• **Dokumentauszug**
Der Kläger erfuhr nach seinen Angaben durch die Polizei vom Tode seines Verwandten. Daraufhin beauftragte er ein Bestattungs-Institut
in der Nähe des Unfallortes mit der Überführung des Leichnams nach A. in der Türkei, wo die Beisetzung des Verstorbenen stattfand.
Mit Rechnung vom 11. 5.1984 nahm das Bestattungs-Institut den Kläger auf Zahlung eines Betrags in Höhe von 4.033,-- DM in
Anspruch. Mit Schreiben vom 3. 4.1985 suchte der Kläger beim Beklagten um Übernahme der Bestattungskosten nach. Durch Bescheid
vom 25.6.1985 lehnte der Beklagte diesen Antrag mit der Begründung ab, gemäß § 97 Abs. 1 Satz 2 BSHG sei der Träger der Sozialhilfe zuständig, in dessen Bereich der Bestattungsort liege. Da die Stadt K. nicht Bestattungsort
sei, scheide seine, des Beklagten, Zuständigkeit aus.

• **Dargestelltes Material**
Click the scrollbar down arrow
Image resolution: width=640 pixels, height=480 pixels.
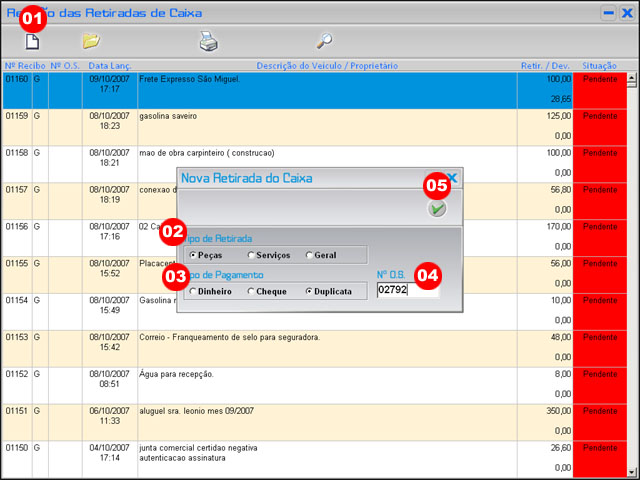point(632,471)
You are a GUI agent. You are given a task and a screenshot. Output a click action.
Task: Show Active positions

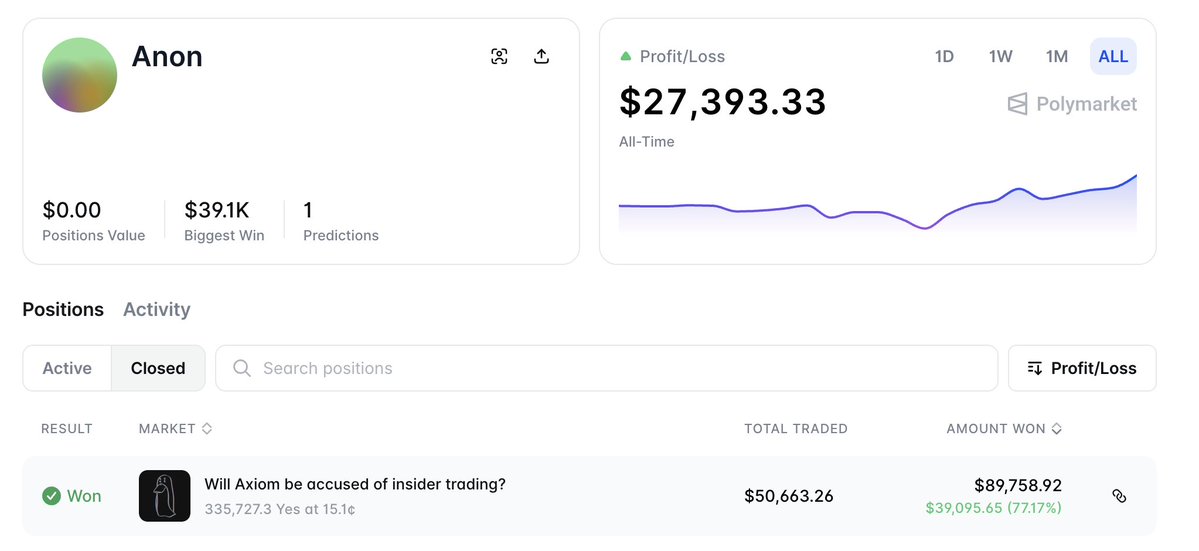click(x=67, y=368)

• **Aufgabenziel**
Führen Sie den Dokumentauszug über den Antrag auf Übernahme der Bestattungskosten im Anschluss an seinen letzten Satz weiter.

• **Erwartete Ausgabe**
Nach erfolglosem Vorverfahren hat der Kläger Klage mit dem Ziel erhoben, den Beklagten zur Erstattung der Beerdigungskosten
zu verpflichten.
Das VG hat die Klage abgewiesen. Die dagegen gerichtete Berufung blieb ohne Erfolg.
Entscheidungsgründe:
Der Kläger hat keinen Anspruch gegen den Beklagten auf Erstattung der Kosten der Bestattung seines Verwandten.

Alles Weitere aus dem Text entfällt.